++++ Data in this exercise ++++

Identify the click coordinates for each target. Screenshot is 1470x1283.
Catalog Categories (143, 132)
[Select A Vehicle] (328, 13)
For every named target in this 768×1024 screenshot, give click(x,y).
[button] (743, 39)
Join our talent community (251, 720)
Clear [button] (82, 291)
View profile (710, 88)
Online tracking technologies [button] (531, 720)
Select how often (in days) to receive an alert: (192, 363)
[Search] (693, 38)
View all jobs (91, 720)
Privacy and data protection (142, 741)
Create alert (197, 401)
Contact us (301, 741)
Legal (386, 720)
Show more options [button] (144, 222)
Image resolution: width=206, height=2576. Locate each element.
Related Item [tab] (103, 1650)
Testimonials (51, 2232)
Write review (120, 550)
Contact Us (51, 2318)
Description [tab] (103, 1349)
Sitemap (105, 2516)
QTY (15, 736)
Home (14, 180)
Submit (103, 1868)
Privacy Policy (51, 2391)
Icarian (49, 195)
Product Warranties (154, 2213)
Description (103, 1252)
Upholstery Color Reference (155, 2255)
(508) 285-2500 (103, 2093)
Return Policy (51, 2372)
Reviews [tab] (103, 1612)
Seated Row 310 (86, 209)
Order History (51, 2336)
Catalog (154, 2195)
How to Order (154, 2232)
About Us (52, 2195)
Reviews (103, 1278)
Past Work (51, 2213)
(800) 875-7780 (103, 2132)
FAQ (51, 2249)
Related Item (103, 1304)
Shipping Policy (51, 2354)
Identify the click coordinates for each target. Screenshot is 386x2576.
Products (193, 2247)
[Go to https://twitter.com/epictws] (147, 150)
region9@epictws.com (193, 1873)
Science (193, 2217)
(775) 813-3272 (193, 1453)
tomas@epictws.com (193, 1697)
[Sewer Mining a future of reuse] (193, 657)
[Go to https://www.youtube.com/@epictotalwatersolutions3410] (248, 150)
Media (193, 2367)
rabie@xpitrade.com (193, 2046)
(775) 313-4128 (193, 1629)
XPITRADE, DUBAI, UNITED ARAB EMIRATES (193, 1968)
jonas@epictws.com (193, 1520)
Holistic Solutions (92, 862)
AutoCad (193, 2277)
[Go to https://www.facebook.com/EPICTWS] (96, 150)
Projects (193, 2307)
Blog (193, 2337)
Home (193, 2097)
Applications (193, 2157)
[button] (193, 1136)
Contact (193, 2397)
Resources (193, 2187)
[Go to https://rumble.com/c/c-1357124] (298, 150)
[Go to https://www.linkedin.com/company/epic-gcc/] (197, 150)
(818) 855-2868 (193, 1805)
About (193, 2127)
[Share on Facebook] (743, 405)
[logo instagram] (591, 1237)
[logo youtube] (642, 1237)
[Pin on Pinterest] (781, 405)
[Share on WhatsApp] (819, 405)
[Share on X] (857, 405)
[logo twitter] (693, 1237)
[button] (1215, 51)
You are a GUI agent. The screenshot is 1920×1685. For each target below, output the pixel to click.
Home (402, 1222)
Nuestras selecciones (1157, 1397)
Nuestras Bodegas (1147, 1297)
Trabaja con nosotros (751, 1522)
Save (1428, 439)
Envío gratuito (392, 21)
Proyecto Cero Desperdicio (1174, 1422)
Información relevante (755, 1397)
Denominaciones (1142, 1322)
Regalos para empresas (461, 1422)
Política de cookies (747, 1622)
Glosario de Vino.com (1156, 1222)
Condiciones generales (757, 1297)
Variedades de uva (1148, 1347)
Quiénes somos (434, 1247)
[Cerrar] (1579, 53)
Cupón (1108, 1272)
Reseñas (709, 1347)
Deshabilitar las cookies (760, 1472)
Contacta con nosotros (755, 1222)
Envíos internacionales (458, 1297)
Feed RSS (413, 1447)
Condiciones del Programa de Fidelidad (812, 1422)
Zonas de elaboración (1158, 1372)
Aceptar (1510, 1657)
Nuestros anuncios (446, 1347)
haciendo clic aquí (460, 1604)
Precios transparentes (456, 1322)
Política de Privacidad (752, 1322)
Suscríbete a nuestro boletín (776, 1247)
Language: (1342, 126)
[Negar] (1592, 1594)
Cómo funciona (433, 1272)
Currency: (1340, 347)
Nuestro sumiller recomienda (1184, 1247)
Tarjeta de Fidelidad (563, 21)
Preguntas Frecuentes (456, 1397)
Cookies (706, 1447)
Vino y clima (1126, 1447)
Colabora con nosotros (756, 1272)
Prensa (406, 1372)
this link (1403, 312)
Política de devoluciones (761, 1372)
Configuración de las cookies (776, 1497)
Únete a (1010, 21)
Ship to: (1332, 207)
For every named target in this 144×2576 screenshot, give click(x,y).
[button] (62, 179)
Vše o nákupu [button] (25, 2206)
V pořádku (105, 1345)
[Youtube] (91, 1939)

++++

▸ What is being asked
Retype the data in full, exactly.

▸ Problem solution
Identify the click coordinates for each target. Screenshot is 1470x1283.
Catalog Categories (143, 132)
[Select A Vehicle] (328, 13)
For every named target in this 768×1024 screenshot, give click(x,y).
[button] (743, 39)
Join our talent community (251, 720)
Clear [button] (82, 291)
View profile (710, 88)
Online tracking technologies [button] (531, 720)
Select how often (in days) to receive an alert: (192, 363)
[Search] (693, 38)
View all jobs (91, 720)
Privacy and data protection (142, 741)
Create alert (197, 401)
Contact us (301, 741)
Legal (386, 720)
Show more options [button] (144, 222)
Image resolution: width=206, height=2576. Locate each element.
Related Item [tab] (103, 1650)
Testimonials (51, 2232)
Write review (120, 550)
Contact Us (51, 2318)
Description [tab] (103, 1349)
Sitemap (105, 2516)
QTY (15, 736)
Home (14, 180)
Submit (103, 1868)
Privacy Policy (51, 2391)
Icarian (49, 195)
Product Warranties (154, 2213)
Description (103, 1252)
Upholstery Color Reference (155, 2255)
(508) 285-2500 (103, 2093)
Return Policy (51, 2372)
Reviews [tab] (103, 1612)
Seated Row 310 (86, 209)
Order History (51, 2336)
Catalog (154, 2195)
How to Order (154, 2232)
About Us (52, 2195)
Reviews (103, 1278)
Past Work (51, 2213)
(800) 875-7780 (103, 2132)
FAQ (51, 2249)
Related Item (103, 1304)
Shipping Policy (51, 2354)
Identify the click coordinates for each target. Screenshot is 386x2576.
Products (193, 2247)
[Go to https://twitter.com/epictws] (147, 150)
region9@epictws.com (193, 1873)
Science (193, 2217)
(775) 813-3272 (193, 1453)
tomas@epictws.com (193, 1697)
[Sewer Mining a future of reuse] (193, 657)
[Go to https://www.youtube.com/@epictotalwatersolutions3410] (248, 150)
Media (193, 2367)
rabie@xpitrade.com (193, 2046)
(775) 313-4128 (193, 1629)
XPITRADE, DUBAI, UNITED ARAB EMIRATES (193, 1968)
jonas@epictws.com (193, 1520)
Holistic Solutions (92, 862)
AutoCad (193, 2277)
[Go to https://www.facebook.com/EPICTWS] (96, 150)
Projects (193, 2307)
Blog (193, 2337)
Home (193, 2097)
Applications (193, 2157)
[button] (193, 1136)
Contact (193, 2397)
Resources (193, 2187)
[Go to https://rumble.com/c/c-1357124] (298, 150)
[Go to https://www.linkedin.com/company/epic-gcc/] (197, 150)
(818) 855-2868 (193, 1805)
About (193, 2127)
[Share on Facebook] (743, 405)
[logo instagram] (591, 1237)
[logo youtube] (642, 1237)
[Pin on Pinterest] (781, 405)
[Share on WhatsApp] (819, 405)
[Share on X] (857, 405)
[logo twitter] (693, 1237)
[button] (1215, 51)
You are a GUI agent. The screenshot is 1920×1685. For each target below, output the pixel to click.
Home (402, 1222)
Nuestras selecciones (1157, 1397)
Nuestras Bodegas (1147, 1297)
Trabaja con nosotros (751, 1522)
Save (1428, 439)
Envío gratuito (392, 21)
Proyecto Cero Desperdicio (1174, 1422)
Información relevante (755, 1397)
Denominaciones (1142, 1322)
Regalos para empresas (461, 1422)
Política de cookies (747, 1622)
Glosario de Vino.com (1156, 1222)
Condiciones generales (757, 1297)
Variedades de uva (1148, 1347)
Quiénes somos (434, 1247)
[Cerrar] (1579, 53)
Cupón (1108, 1272)
Reseñas (709, 1347)
Deshabilitar las cookies (760, 1472)
Contacta con nosotros (755, 1222)
Envíos internacionales (458, 1297)
Feed RSS (413, 1447)
Condiciones del Programa de Fidelidad (812, 1422)
Zonas de elaboración (1158, 1372)
Aceptar (1510, 1657)
Nuestros anuncios (446, 1347)
haciendo clic aquí (460, 1604)
Precios transparentes (456, 1322)
Política de Privacidad (752, 1322)
Suscríbete a nuestro boletín (776, 1247)
Language: (1342, 126)
[Negar] (1592, 1594)
Cómo funciona (433, 1272)
Currency: (1340, 347)
Nuestro sumiller recomienda (1184, 1247)
Tarjeta de Fidelidad (563, 21)
Preguntas Frecuentes (456, 1397)
Cookies (706, 1447)
Vino y clima (1126, 1447)
Colabora con nosotros (756, 1272)
Prensa (406, 1372)
this link (1403, 312)
Política de devoluciones (761, 1372)
Configuración de las cookies (776, 1497)
Únete a (1010, 21)
Ship to: (1332, 207)
For every named target in this 144×2576 screenshot, give click(x,y).
[button] (62, 179)
Vše o nákupu [button] (25, 2206)
V pořádku (105, 1345)
[Youtube] (91, 1939)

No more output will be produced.